Another reason comic books keep me in their gravity is because they feed the fantasy fanatic within. Comic books are glorious science fiction, escapism at its finest, otherworldly and strange. You see this go hokey and wrong all the time: but you also get a lot of stuff that’s just perfect.  Swamp Thing by Alan Moore is just perfect. I find it’s the oldies that do this for me. When I read The Dark Phoenix Saga and other outer space X-Men adventures that were written before I was born, it’s like time travel. Comics have this secret ability to transport you.
And it’s more intimate than a movie. Anyone who reads anything can tell you that. Remember how I said I followed that Spider-man book for 10 years straight? You don’t walk away from that without feeling like you know the characters, because you experienced life with them. It doesn’t matter how old you are. This is why you had people literally emotionally distraught over the death of Gwen Stacy in the 70s, making death threats to Stan Lee and stuff. It’s because the writers and the artists did a good job—they made people love her, and then miss her. It’s why nerds through fussy fits whenever the company changes someone’s costume or does an origin story they don’t like. They feel a personal connection to and possessiveness of the characters, and I think that’s something to smile at. It means the book was good enough to pierce them—or maybe that they’re a little too invested. I don’t know. I do know that in the final installment of Brian K Vaughn’s Y: The Last Man, I cried.  I had bonded with the characters through this crazy, long, kick ass journey. I was grateful to have read something that made me feel so much.
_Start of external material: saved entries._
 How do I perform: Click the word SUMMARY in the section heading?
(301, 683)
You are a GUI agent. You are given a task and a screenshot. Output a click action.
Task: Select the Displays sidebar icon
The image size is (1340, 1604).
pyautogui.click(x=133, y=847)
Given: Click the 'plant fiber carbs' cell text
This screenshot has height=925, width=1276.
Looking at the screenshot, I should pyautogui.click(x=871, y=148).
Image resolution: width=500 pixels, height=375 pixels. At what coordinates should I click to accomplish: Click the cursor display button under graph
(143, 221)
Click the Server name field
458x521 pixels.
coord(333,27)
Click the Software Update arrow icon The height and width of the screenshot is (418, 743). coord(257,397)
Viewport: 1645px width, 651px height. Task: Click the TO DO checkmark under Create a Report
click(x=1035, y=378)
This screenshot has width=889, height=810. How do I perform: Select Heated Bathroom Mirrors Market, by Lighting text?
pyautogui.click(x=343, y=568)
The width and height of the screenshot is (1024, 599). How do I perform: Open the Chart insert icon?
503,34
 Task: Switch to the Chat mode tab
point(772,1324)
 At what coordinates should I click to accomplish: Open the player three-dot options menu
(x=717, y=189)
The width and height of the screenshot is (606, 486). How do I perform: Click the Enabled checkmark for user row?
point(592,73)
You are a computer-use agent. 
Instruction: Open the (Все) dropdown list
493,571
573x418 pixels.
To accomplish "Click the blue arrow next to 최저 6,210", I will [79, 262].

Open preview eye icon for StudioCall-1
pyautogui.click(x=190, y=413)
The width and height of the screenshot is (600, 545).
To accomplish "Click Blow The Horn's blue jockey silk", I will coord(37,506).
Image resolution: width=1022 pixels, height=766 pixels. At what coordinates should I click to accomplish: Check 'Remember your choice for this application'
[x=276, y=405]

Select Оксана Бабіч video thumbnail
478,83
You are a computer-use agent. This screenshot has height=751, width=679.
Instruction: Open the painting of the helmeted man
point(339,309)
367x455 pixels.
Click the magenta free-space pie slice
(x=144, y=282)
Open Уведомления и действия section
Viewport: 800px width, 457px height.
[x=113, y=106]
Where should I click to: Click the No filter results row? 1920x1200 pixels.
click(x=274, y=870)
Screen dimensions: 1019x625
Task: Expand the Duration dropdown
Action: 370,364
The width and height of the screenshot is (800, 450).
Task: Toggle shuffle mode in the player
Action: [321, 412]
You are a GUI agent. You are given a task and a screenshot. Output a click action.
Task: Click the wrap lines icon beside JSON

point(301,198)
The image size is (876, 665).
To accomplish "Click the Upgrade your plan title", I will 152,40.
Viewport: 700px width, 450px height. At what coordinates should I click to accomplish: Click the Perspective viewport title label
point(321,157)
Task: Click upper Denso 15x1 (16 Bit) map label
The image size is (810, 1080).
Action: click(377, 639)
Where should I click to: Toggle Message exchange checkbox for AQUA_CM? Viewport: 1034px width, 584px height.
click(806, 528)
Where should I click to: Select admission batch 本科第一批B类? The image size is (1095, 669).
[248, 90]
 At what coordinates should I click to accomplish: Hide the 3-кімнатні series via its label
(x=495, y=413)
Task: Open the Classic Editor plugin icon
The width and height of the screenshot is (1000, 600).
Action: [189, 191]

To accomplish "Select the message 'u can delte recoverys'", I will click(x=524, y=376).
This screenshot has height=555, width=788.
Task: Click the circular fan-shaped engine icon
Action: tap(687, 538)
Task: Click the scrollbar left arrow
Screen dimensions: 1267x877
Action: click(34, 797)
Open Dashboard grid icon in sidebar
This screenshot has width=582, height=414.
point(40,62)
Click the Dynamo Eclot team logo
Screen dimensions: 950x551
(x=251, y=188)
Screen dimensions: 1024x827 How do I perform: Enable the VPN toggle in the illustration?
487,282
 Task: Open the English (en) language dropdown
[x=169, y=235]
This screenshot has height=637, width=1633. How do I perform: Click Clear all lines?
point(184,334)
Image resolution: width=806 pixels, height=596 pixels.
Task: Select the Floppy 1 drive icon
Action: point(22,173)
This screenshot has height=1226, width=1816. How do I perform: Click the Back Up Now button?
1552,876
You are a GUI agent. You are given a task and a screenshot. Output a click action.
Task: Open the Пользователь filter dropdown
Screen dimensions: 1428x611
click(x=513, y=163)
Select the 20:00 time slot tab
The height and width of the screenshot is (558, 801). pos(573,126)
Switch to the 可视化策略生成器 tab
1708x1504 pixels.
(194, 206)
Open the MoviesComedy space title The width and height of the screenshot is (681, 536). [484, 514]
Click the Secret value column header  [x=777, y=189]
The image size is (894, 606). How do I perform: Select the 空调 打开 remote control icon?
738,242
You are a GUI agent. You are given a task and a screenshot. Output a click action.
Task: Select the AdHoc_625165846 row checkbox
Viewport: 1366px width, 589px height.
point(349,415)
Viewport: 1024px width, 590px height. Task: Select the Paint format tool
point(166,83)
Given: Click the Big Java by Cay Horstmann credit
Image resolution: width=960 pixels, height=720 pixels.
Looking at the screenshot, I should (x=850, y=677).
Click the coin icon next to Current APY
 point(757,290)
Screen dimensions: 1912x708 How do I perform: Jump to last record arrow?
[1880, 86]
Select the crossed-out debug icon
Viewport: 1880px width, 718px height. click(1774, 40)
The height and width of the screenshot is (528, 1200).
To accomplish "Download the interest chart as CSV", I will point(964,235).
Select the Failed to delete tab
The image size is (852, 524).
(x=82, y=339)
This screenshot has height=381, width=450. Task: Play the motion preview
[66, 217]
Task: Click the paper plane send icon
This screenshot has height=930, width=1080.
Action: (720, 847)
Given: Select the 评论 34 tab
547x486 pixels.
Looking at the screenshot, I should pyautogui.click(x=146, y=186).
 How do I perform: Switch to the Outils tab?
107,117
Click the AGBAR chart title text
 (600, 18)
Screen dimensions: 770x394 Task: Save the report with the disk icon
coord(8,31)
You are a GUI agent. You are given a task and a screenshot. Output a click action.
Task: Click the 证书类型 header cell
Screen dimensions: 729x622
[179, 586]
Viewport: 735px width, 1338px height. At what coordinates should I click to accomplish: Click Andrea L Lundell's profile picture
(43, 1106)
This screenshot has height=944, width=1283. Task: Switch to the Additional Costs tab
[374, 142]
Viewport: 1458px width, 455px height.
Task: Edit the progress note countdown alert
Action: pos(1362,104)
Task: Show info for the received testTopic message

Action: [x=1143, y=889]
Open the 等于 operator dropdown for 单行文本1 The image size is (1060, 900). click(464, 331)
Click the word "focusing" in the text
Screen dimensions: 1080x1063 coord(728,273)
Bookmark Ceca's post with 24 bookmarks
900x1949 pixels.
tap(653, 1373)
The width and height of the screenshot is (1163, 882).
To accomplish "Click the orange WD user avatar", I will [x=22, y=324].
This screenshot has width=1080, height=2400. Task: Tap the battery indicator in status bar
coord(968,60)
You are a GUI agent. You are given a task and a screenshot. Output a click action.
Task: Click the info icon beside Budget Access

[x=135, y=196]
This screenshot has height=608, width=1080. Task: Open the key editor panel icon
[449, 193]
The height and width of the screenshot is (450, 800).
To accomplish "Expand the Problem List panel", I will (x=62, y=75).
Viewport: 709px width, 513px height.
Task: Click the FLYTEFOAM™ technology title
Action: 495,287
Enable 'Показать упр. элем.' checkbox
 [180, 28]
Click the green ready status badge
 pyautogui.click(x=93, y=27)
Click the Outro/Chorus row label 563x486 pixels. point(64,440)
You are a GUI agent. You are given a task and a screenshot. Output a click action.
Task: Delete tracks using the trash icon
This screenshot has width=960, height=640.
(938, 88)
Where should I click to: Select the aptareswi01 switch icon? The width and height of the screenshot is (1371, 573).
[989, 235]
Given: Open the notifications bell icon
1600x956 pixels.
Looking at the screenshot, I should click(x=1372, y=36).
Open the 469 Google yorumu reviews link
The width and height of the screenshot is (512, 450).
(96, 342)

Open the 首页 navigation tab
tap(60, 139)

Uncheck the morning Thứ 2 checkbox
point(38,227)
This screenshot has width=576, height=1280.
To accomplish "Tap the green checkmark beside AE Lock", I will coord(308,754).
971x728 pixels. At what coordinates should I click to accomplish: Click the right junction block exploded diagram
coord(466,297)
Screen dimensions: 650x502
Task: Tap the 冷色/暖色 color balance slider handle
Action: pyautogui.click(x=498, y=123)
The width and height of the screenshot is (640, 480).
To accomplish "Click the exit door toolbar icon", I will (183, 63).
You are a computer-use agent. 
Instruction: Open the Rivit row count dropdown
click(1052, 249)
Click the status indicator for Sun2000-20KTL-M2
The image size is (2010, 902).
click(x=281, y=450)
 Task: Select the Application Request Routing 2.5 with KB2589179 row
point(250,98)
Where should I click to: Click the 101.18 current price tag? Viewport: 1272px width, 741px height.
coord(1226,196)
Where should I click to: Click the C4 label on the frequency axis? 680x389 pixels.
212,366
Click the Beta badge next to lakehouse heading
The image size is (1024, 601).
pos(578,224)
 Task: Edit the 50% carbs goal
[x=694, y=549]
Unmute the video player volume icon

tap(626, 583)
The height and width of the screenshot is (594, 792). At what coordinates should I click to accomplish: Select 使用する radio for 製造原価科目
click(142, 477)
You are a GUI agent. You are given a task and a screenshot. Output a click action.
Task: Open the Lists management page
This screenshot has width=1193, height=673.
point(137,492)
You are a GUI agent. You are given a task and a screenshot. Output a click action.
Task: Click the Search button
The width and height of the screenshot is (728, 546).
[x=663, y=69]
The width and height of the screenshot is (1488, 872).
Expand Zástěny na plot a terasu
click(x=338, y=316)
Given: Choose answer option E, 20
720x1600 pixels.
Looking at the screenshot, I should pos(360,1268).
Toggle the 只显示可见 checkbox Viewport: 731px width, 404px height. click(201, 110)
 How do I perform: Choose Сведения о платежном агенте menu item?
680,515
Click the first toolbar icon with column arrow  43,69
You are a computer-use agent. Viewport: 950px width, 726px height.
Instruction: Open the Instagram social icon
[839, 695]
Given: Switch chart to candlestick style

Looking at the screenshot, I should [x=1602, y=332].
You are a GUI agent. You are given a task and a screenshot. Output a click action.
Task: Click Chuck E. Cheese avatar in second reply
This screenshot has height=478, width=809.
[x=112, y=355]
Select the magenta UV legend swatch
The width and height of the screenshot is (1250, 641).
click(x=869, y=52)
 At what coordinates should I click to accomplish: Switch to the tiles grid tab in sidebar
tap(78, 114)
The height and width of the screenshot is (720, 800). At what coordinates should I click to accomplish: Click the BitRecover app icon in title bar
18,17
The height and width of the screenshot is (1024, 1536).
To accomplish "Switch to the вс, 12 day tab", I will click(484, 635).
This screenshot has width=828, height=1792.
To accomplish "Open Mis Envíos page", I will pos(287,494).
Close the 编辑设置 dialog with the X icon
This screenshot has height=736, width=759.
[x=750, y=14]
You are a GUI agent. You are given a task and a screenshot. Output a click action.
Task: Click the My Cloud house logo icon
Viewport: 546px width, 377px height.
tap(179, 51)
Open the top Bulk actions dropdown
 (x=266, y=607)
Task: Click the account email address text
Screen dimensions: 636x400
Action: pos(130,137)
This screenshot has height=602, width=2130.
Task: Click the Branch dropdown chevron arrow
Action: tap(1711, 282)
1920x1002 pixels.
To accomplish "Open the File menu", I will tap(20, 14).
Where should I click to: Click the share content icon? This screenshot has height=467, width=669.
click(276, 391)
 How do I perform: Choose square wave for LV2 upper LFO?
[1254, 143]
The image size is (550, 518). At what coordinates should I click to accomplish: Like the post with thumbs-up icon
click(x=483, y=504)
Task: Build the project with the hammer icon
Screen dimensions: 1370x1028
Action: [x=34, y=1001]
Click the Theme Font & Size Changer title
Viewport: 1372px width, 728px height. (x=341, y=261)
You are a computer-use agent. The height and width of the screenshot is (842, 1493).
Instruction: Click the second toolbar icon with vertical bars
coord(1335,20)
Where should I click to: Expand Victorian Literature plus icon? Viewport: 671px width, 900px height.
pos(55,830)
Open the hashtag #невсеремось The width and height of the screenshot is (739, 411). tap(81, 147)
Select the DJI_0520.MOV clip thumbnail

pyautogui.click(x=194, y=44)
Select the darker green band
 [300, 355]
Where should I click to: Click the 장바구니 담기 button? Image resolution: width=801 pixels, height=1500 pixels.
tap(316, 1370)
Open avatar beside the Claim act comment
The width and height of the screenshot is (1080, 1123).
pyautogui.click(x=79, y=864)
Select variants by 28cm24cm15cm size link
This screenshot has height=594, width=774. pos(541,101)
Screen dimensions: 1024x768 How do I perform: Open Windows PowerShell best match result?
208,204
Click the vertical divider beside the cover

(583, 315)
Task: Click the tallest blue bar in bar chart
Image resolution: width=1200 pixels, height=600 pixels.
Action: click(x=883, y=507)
                I think it’s time for comics. People are starting to realize what a potentially explosive art form this is, and how it’s still so largely undiscovered and underappreciated. When visual art dances with literature, you get more than kids’ magazines. You get a way of communicating that is wholly unique and fantastic. More and more we’re seeing these independent comics popping up: self-inspired artists writing autobiographies and romances and classic adaptations and the like. I love the cape, but there’s room for more than the cape in western comic books. I really think we’re about to see these things take off like the world has not yet seen. I’m just thrilled to be along for the ride.
Steph

2 comments:

  1. I know you have a future as a great comics artist, but if this first column is any indication, there's a writing career there also! Fantastic job, keep it up!